Aggiungo, poi, che ci sono pagine in
cui la capacità poetica di Bianchi si esprime ai massimi livelli: “Come al solito,
quel lunedì 26 luglio 1943 l'avemaria suonò alle cinque e mezzo, saltellò sui
tetti delle case, s'incontrò con la mano di porporina dorata che il sole s'era
affrettato a pennellare sulle cime degli alberi,…”.
E di periodi come questo, di una
dolcezza senza pari, ce ne sono altri, ma non sono un esercizio di stile, in
quanto funzionali al massimo alla vicenda.
Bianchi ha scritto tante pagine, ma
non ha usato una parola più del necessario, e anche se la prima parte può
sembrare troppo lunga e l'ultima troppo breve, quasi affrettata, restando il
corposo nucleo centrale l'essenza vitale del romanzo, sono dell'opinione che
l'autore abbia agito per il meglio, componendo la sua opera come un grande
concerto di musica sinfonica, dove il preludio è l'indispensabile base per
comprendere il tutto e la fine è la naturale risposta a tanti perché.
La messa dell'uomo disarmato, secondo
il mio giudizio, è un romanzo di una bellezza sublime, un autentico e raro
capolavoro come pochi se ne trovano nella letteratura mondiale.
Luisito Bianchi è nato a
Vescovato, in provincia di Cremona, nel 1927 ed è sacerdote dal 1950. È stato
insegnante e traduttore ma anche operaio, benzinaio e inserviente d'ospedale.
Attualmente svolge funzione di cappellano presso il monastero benedettino di Viboldone (Milano).

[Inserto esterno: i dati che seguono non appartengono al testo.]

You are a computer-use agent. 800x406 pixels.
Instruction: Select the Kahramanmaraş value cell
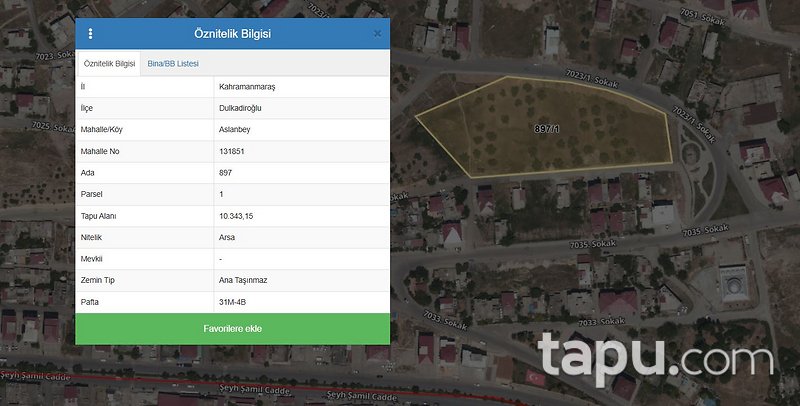tap(247, 87)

Nel corso degli anni ha pubblicato: Salariati
(1968), Gratuità tra cronaca e storia (1982), Dittico vescovatino
(2001), Sfilacciature di fabbrica (1970; riediz.
2002), Simon mago (2002). Negli ultimi anni sono stati editi Dialogo
sulla gratuità (1975; Gribaudi 2004) e Monologo
partigiano (2004, Il Poligrafo). Sironi ha
pubblicato nel 2003 il suo grande romanzo sulla Resistenza, assai elogiato
dalla critica e apprezzato dal pubblico, La messa dell'uomo disarmato.